In financial terms, it is completely incorrect to compare a business loan to a personal loan and to other categories, but I think we must address this general perception that if a business fails then the liability and pain is much less and the bank can still walk away with 60-70% of a haircut and call it a success, but if there is an inability to return a loan — especially in the context of a pandemic — taken by an individual creditor, it becomes a whole different ballgame. Can you explain to us why you feel that that’s the wrong way to look at it?
See even in the case of retail creditors – like agriculture – how much loan has been paid back? Because it is not economically viabl, not because farmers don’t want to pay. Because they don’t have sufficient earnings to service debt, so it is the same situation, more or less. Periodically, governments come and provide relief, manage debt.

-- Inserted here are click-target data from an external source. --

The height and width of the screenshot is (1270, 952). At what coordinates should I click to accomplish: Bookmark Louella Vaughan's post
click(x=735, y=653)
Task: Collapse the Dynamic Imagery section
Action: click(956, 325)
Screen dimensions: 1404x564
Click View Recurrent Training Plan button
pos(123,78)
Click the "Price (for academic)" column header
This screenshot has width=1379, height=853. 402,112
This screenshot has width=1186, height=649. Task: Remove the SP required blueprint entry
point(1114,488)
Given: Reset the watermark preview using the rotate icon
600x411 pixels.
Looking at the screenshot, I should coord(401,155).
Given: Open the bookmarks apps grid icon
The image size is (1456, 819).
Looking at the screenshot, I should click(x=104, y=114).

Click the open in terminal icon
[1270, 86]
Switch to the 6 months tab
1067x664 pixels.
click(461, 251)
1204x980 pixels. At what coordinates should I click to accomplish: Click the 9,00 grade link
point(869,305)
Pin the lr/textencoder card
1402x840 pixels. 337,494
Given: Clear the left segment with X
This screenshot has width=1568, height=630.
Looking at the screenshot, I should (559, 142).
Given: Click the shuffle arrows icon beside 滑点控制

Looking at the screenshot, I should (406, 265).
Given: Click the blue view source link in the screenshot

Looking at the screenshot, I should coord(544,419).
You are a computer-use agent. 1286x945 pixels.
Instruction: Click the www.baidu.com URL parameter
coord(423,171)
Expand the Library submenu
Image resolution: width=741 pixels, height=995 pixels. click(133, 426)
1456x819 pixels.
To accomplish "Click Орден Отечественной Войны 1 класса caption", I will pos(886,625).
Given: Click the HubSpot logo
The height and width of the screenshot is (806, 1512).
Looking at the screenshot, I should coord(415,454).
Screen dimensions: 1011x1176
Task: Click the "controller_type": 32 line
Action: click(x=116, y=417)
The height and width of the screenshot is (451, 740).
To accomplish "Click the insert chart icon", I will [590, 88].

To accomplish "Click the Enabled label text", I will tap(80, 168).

About housing loans you can say that because people put their house up as security or they put gold as security, lenders obviously like assets. If a company’s assets are mortgaged, then the haircut is not as high as what you’ve mentioned. When a haircut or the losses to lenders are more, then those assets lose their value. For example, take a power plant; today, if you want to setup a power plant, it will cost – for a thermal power plant – anywhere between Rs 7.5 to 8 crore. But, if the power plant is incomplete or if there are no coal linkages or if there are no PPAs or something happens and it goes through the NCLT process, then you cannot recover the same amount of money.
So, it is ultimately dependant on the the hard assets, the debt, the planted machinery; there are valuation methodologies so you cannot equate the two loans. A good bank gets a housing loan for 6.75% which is equal to a AAA so there is no discrimination in that sense, because it is presumed that the probability of default and enforcement action in case of a secured loan will be very low. Accordingly, it is priced also.
Banking is not such a simple thing, there is risk, there is a risk reward matrix; that’s why there are laws around the process and companies are managed so that comparison is absolutely invalid. If we set up a limited liability company, then there will be no company left in this country that also we should understand.